You have pointed out problems with deep learning and one of the suggestions you’ve given is leveraging the advantage of symbolic systems and combining that with deep learning. Could you give us any examples?
I don’t think that what I want exists in AI yet. If you remember Daniel Kahneman’s work on system 1 and system 2 cognition, it’s a little bit like that. We have different systems for solving different problems. His version is we have a reflexive system that works automatically, and a deliberative system that works through reasoning. You can argue some of the details, but I think the general intuition behind that is correct.
Another thing we talk about that’s related in psychology is bottom-up perception versus top-down perception. Any psychology textbook will tell you — and there’s lots and lots of experiments that point in this direction — that if we do bottom-up perception, we can recognize the pixels and so forth.
But for example, I’m looking right now at you in video conference and there are these little rectangles in your eyeglasses that are a reflection of the computer screen. If I look closely enough at them, I see myself. But I don’t for a minute think that I am living in your eyeglasses. The pixels, in a bottom-up way, appear to be consistent with two images of Gary Marcus inside your glasses. But my top-down perception says no, that’s not possible. First of all, there can’t be two Gary Marcus’s, unless he has an identical twin. And then they’re too small sitting there in your eyeglasses. They’re also a little bit too blurry. So a better interpretation of what’s going on is that they’re reflections of a monitor that I can’t actually see. I see you, not the monitor. So I put together an explanation of what’s going on that is much more like classical AI in terms of being about entities like eyeglasses, reflections, mirrors, and so forth — than just a simple classification of pixels. I can’t learn this from data.
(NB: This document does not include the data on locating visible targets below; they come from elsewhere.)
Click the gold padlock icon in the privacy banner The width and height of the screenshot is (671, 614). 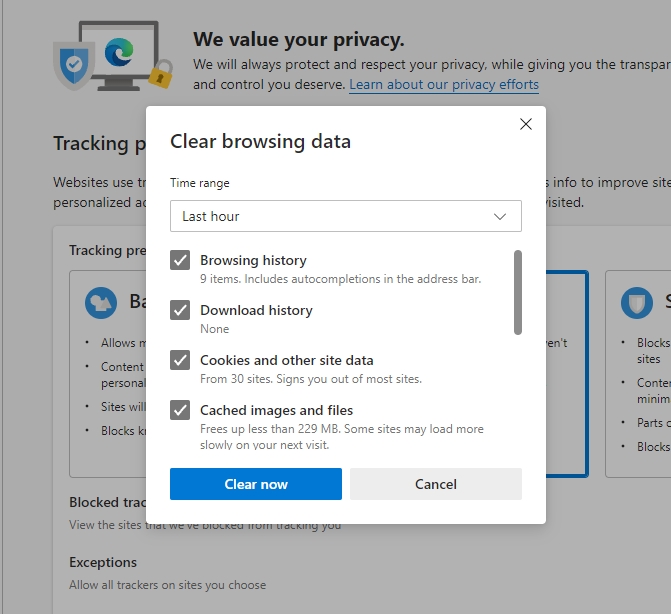pyautogui.click(x=160, y=73)
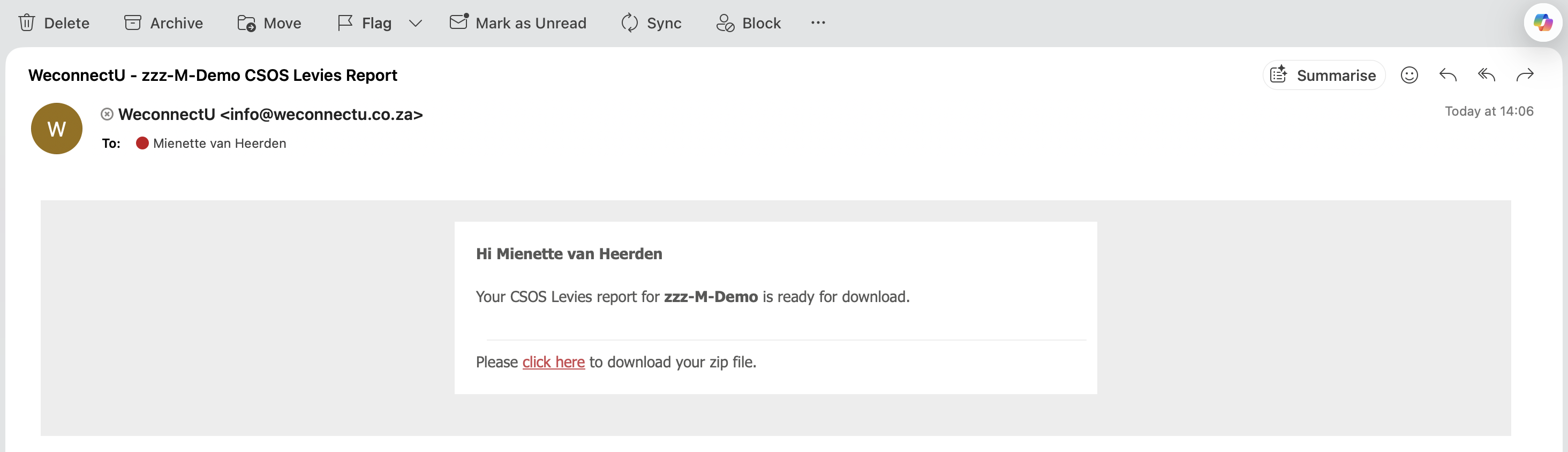The width and height of the screenshot is (1568, 452).
Task: Click the Reply All arrows icon
Action: coord(1487,75)
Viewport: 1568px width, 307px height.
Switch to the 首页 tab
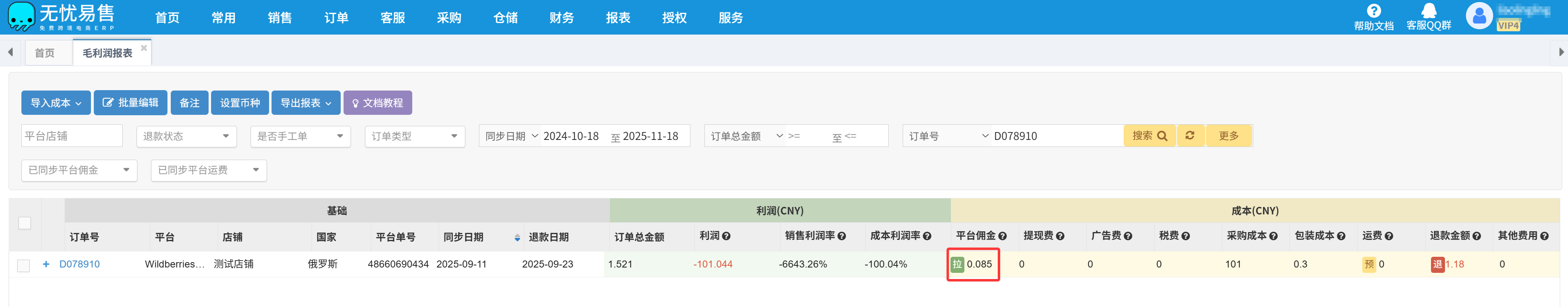coord(44,53)
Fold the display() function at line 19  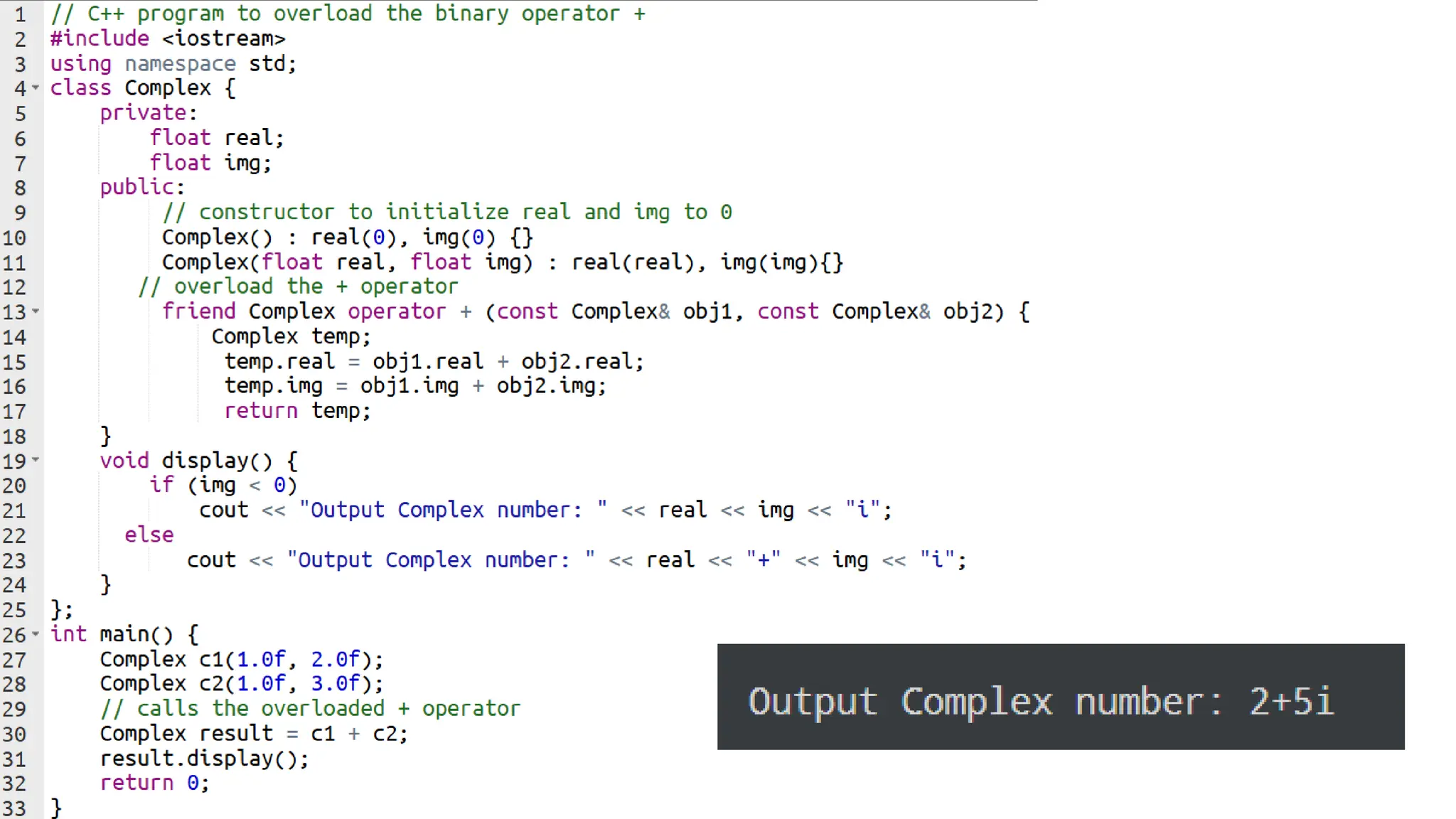click(36, 460)
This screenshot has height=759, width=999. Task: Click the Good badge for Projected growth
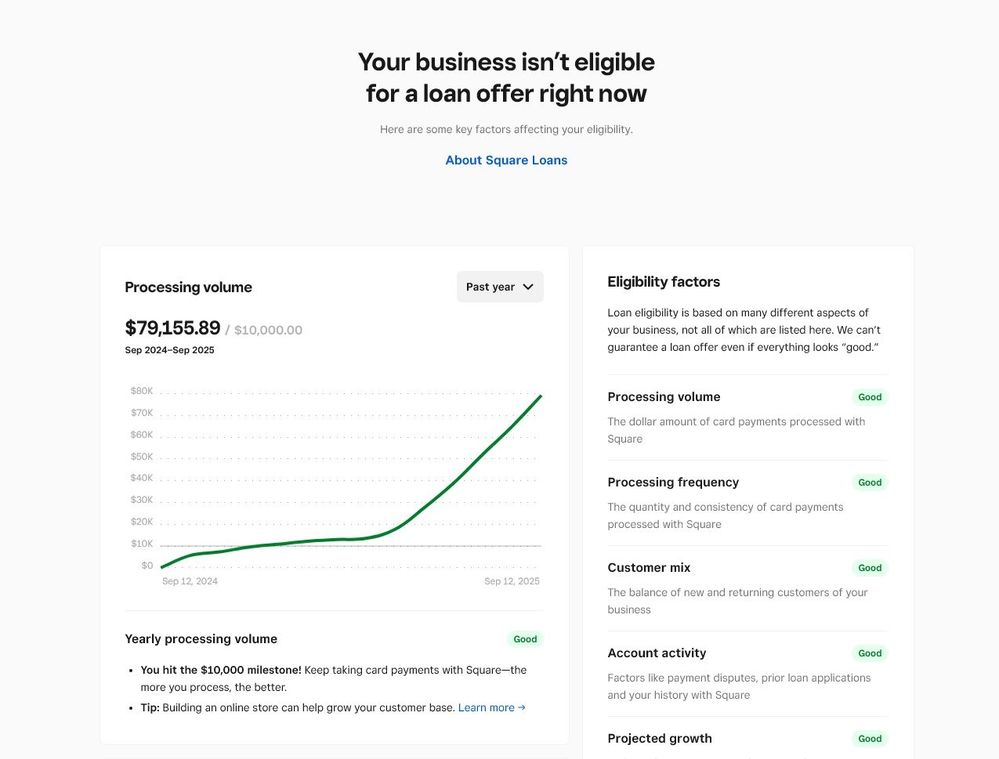[870, 739]
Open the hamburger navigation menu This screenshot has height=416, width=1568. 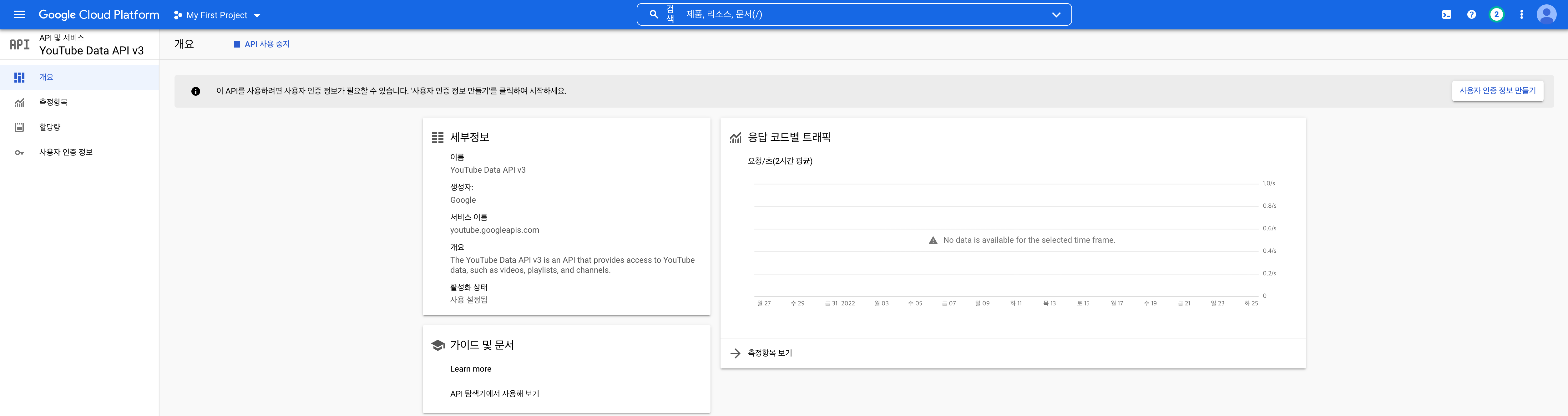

I don’t have any pre-labeled pictures of your glasses with my reflection or whatever.
So what neuroscience or psychology or cognitive neuroscience — whatever you want to call it — tells me is that there are different pathways to vision. I’m certainly using all the information I get from the pixels, but I’m also using information I know about the world — like how eyeglasses work, how reflections work, the size of people and so forth — in order to put this all together. Then I’m looking at you, and I try to make an analysis — ‘he’s nodding his head, I think he understands what I’m saying; or he looks lost and he doesn’t so I’ll change my conversation.’ But the tools that we have don’t do that. So the way that I would describe it to you as a human being involves concepts like glasses and reflections and so forth. So I think there’s potential to bring these two things together in AI just as they have been brought together in human evolution.
If you ask me if anybody has a really good code base doing this out there for their commercial product, probably not. I think we still need to make some discoveries. I once wrote a line about how neuroscience had not yet found its Isaac Newton. And you could extend that to AI, I’m not sure that AI has found its Isaac Newton yet. There are some fundamental ideas that we have hints about, but we don’t really understand. So the code that people actually write at some level is mostly hacks. Almost everything that anybody has ever written in AI is brittle and narrow — it works for the circumstances for which it was built, and it can’t adapt. Whereas people can adapt to all kinds of things that are a little bit different from what they’ve seen. Like if I tell you ‘somebody fell off a very big ladder,’ you can start thinking about that even if you’ve never run into those circumstances.
Is there any recent research work that in your opinion promises huge potential?
Not exactly, but I think there’s some things that are pushing in a good direction. Things like graph networks, things where people are at least coming to terms with the reality that knowledge‘s structure is not just one big vector that’s a long list of numbers. I don’t think anybody has solved those problems, but at least they’re trying to take them seriously now, and that’s making them think about a broader class of models, and I think that’s what we need.
What will be your research focus in 2019?
I’m getting pretty interested in robotics. I’m not going to say too much more just yet. I think robotics is a good field in which to test ideas about for example common-sense reasoning — how do you reason about the way the world works with general intelligence? So if you were to build a domestic robot — which people have been talking about for decades — that could wander the home from the kitchen to the living room and pick things up or help people in various ways, you really have to understand the world at a deep level, not just a shallow superficial level.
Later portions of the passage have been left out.